### TASK INSTRUCTIONS
A faithful copy of every entry, with the pictures removed, is what is needed here.

### EXTRACTED ENTRIES
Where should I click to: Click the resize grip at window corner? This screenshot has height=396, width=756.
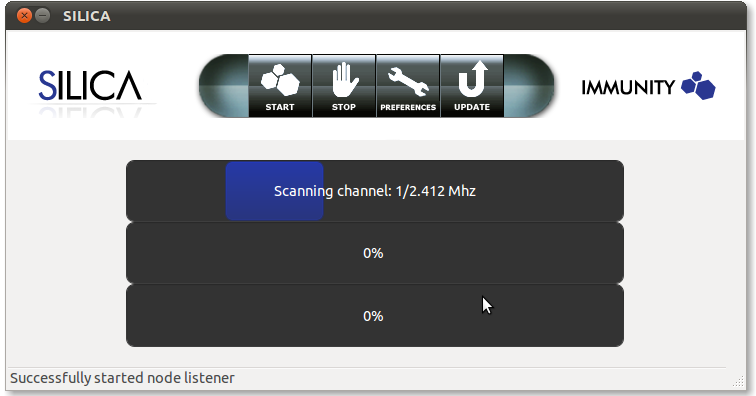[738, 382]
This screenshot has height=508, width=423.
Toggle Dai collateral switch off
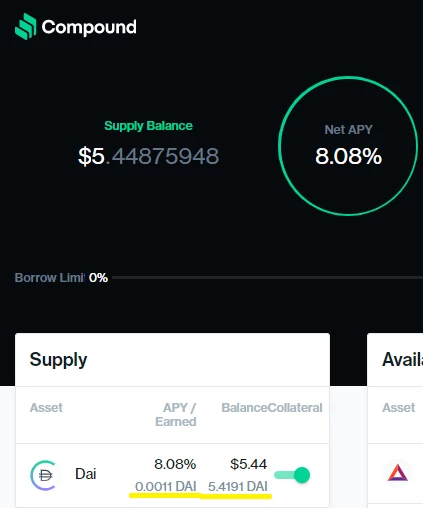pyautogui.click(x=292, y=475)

### REPLY TO THE TASK
Where should I click to: Click the resize grip at window corner? This screenshot has height=396, width=756.
[738, 382]
This screenshot has height=508, width=423.
Toggle Dai collateral switch off
pyautogui.click(x=292, y=475)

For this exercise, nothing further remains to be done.